-- MATERIAL FOR THIS TASK start --

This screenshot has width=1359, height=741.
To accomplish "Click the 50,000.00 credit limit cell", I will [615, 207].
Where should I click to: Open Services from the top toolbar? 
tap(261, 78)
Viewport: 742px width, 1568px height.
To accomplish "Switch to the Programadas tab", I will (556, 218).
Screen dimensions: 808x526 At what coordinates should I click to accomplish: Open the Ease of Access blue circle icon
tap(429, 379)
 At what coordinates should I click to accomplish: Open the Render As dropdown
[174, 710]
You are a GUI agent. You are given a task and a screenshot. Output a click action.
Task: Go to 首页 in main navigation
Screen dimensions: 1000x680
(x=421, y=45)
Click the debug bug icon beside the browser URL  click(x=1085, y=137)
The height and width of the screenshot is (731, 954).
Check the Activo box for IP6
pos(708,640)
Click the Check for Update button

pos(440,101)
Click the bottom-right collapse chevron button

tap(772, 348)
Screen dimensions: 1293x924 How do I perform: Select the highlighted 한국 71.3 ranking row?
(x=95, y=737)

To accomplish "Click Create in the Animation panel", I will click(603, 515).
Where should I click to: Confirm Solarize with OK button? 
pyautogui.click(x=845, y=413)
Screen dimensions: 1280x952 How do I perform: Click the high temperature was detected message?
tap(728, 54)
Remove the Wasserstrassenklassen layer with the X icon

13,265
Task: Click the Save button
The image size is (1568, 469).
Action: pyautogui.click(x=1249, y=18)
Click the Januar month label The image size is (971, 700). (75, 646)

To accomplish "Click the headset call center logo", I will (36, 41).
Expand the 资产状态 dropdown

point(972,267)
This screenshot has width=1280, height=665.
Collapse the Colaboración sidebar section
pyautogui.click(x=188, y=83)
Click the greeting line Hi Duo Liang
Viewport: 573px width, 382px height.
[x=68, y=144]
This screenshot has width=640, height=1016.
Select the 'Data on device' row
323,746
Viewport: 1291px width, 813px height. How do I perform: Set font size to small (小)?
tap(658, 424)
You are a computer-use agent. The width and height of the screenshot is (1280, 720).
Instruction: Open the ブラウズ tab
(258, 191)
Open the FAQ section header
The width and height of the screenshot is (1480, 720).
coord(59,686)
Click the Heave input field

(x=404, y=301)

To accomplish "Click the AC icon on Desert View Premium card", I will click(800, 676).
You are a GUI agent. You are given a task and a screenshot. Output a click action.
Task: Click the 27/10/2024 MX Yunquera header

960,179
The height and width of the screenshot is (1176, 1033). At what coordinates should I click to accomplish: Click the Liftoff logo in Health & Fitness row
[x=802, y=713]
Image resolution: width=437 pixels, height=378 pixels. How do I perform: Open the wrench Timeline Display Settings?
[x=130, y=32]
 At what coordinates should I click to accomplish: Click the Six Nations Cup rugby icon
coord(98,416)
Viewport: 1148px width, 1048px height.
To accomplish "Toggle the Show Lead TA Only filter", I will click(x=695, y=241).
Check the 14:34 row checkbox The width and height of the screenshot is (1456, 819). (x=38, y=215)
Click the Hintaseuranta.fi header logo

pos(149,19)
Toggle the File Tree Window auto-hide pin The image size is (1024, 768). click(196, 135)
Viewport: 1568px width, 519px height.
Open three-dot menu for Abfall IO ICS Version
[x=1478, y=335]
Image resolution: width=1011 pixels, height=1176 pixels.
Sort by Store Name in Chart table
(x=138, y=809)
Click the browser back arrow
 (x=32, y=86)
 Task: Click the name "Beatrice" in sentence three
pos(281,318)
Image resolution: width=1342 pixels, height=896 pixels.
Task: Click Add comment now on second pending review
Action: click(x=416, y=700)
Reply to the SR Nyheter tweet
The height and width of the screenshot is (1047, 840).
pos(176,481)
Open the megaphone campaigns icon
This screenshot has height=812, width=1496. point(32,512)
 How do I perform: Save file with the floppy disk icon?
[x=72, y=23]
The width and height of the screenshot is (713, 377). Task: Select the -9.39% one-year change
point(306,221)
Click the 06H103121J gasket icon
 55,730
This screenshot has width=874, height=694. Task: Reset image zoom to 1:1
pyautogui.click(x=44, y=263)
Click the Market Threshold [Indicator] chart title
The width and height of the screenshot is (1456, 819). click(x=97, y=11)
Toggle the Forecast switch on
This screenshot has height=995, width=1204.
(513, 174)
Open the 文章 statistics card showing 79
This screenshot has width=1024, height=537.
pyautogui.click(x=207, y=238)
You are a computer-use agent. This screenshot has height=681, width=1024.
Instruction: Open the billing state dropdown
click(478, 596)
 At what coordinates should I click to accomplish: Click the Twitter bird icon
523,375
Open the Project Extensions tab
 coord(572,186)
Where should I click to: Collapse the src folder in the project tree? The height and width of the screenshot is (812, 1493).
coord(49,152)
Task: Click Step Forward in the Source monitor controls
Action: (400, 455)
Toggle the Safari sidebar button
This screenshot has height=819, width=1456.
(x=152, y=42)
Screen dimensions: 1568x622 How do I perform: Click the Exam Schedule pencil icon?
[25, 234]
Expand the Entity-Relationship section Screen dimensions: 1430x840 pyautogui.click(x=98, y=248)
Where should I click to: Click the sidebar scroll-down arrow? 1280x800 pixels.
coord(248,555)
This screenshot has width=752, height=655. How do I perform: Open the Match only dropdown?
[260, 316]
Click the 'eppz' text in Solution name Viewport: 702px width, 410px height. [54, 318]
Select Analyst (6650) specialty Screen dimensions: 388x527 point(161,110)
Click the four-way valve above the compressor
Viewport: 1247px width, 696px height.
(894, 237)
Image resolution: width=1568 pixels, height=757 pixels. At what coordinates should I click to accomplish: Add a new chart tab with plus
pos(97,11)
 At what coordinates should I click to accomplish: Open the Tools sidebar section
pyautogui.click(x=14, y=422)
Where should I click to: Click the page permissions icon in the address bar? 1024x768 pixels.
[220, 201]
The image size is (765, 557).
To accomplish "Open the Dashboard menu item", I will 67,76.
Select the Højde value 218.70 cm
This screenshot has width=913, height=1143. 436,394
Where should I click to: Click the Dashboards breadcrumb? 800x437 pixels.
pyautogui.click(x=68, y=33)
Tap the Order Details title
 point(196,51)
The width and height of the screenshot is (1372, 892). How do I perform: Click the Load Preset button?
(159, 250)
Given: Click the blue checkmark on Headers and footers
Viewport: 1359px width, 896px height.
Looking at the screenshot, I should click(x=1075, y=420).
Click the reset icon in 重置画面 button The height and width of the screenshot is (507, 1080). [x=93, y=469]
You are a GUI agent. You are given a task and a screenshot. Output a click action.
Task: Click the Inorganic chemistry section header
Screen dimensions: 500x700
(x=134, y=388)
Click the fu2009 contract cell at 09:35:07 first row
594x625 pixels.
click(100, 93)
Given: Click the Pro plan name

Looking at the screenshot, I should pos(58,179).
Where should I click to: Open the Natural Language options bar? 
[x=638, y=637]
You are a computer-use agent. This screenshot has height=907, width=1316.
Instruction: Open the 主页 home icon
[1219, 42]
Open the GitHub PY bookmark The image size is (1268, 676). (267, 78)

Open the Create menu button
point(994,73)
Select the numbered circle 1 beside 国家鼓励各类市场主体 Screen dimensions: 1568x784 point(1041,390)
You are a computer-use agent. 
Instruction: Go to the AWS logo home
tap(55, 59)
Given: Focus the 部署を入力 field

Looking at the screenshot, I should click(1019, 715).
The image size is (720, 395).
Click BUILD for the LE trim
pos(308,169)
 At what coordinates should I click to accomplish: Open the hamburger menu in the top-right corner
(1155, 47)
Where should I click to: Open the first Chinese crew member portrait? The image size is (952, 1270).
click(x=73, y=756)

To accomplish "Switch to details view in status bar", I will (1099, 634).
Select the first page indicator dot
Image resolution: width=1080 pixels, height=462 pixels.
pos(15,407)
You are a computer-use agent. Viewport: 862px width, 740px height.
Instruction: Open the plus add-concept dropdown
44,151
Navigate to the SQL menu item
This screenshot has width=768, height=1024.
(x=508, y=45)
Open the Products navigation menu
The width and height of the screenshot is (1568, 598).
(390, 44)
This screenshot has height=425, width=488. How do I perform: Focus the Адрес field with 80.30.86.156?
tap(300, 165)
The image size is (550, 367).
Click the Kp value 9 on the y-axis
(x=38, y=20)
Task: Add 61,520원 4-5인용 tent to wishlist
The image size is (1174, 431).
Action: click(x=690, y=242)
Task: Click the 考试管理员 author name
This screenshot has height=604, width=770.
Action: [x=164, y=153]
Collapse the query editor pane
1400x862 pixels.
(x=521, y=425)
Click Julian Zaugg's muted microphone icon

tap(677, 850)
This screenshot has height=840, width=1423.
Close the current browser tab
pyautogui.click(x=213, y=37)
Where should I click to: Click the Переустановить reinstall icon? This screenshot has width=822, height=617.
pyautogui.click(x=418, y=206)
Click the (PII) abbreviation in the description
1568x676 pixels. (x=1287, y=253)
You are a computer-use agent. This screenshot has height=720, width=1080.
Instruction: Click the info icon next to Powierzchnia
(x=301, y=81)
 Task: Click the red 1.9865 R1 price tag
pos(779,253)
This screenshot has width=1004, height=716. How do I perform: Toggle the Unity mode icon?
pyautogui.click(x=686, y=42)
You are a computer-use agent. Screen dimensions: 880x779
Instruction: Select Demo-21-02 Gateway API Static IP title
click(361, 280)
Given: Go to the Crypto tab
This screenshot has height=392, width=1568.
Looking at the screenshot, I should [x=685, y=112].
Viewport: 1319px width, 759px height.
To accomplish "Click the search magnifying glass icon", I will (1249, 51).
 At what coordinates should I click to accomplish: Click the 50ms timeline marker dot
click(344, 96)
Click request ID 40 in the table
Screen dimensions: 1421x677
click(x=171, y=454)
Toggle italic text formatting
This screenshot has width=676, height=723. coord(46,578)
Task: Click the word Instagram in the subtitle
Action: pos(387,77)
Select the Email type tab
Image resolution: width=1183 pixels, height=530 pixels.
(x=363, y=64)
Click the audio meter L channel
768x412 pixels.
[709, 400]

-- MATERIAL FOR THIS TASK end --

**TASK OBJECTIVE:**
Reproduce verbatim everything from the start of the items above down to the line containing "pyautogui.click(x=845, y=413)", including both the first line and that line.

**PROBLEM SOLUTION:**
This screenshot has width=1359, height=741.
To accomplish "Click the 50,000.00 credit limit cell", I will [615, 207].
Where should I click to: Open Services from the top toolbar? 
tap(261, 78)
Viewport: 742px width, 1568px height.
To accomplish "Switch to the Programadas tab", I will (556, 218).
Screen dimensions: 808x526 At what coordinates should I click to accomplish: Open the Ease of Access blue circle icon
tap(429, 379)
 At what coordinates should I click to accomplish: Open the Render As dropdown
[174, 710]
You are a GUI agent. You are given a task and a screenshot. Output a click action.
Task: Go to 首页 in main navigation
Screen dimensions: 1000x680
(x=421, y=45)
Click the debug bug icon beside the browser URL  click(x=1085, y=137)
The height and width of the screenshot is (731, 954).
Check the Activo box for IP6
pos(708,640)
Click the Check for Update button

pos(440,101)
Click the bottom-right collapse chevron button

tap(772, 348)
Screen dimensions: 1293x924 How do I perform: Select the highlighted 한국 71.3 ranking row?
(x=95, y=737)

To accomplish "Click Create in the Animation panel", I will click(603, 515).
Where should I click to: Confirm Solarize with OK button? 
pyautogui.click(x=845, y=413)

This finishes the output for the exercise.